Di lain sisi, peran serta pemerintah dalam memperbanyak fasilitas kejiwaan dan penyetabilan kondisi ekonomi negara juga sangat penting. Jadi nggak hanya sekedar sosialisasi tentang ekonomi dan kesehatan mental saja, sudah pada eneg dengan webinar dan presentasi semacam itu. Tapi ada aksi yang efektif dan efisien dalam menjangkau masyarakat. Syukur-syukur ada fasilitas deteksi dini bagi orang yang berpotensi teserang gangguan kejiwaan. Bagaimana menurut kalian?
Referensi
Alwisol. 2019. Psikologi Kepribadian. Malang: Universitas Muhammadiyah Malang.
Badan Pusat Statistik. 2024. Berita Resmi Statistik No. 50/07/Th. XXVII. Jakarta.
Laporan Nasional Riskesdas 2018. Jakarta: Lembaga Penerbit Badan Penelitian dan Pengembangan Kesehatan.
Survei Kesehatan Indonesia Tahun 2023. Jakarta: Badan Kebijakan Pembangunan Kesehatan.

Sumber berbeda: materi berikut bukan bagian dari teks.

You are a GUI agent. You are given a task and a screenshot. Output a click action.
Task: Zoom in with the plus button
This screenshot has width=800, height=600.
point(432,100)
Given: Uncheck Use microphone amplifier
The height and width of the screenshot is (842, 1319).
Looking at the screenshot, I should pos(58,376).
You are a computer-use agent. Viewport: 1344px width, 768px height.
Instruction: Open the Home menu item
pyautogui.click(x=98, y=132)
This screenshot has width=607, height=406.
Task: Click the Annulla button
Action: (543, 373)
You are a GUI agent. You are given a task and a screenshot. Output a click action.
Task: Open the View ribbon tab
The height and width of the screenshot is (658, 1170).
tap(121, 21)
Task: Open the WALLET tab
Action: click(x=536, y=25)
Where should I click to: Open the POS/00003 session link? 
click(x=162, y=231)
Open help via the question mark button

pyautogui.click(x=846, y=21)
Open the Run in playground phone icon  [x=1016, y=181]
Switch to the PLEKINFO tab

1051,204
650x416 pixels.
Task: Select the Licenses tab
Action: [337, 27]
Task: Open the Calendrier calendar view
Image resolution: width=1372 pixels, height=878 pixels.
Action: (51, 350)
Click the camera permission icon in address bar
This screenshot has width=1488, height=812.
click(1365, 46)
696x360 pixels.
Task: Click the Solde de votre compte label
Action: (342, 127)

Tempo. 2024. "5 Negara Termiskin di Asia Tenggara Berdasarkan PDB per Kapita 2024, Ada Indonesia?", (Online), (https://dunia.tempo.co/read/1915785/5-negara-termiskin-di-asia-tenggara-berdasarkan-pdb-per-kapita-2024-ada-indonesia, diakses 04 November 2024).
World Health Organization. 2021. Suicide Worldwide in 2019: Global Health Estimates. Geneva: WHO.
World Health Organization. 2022. Addressing Mental Health in Indonesia. New Delhi: WHO.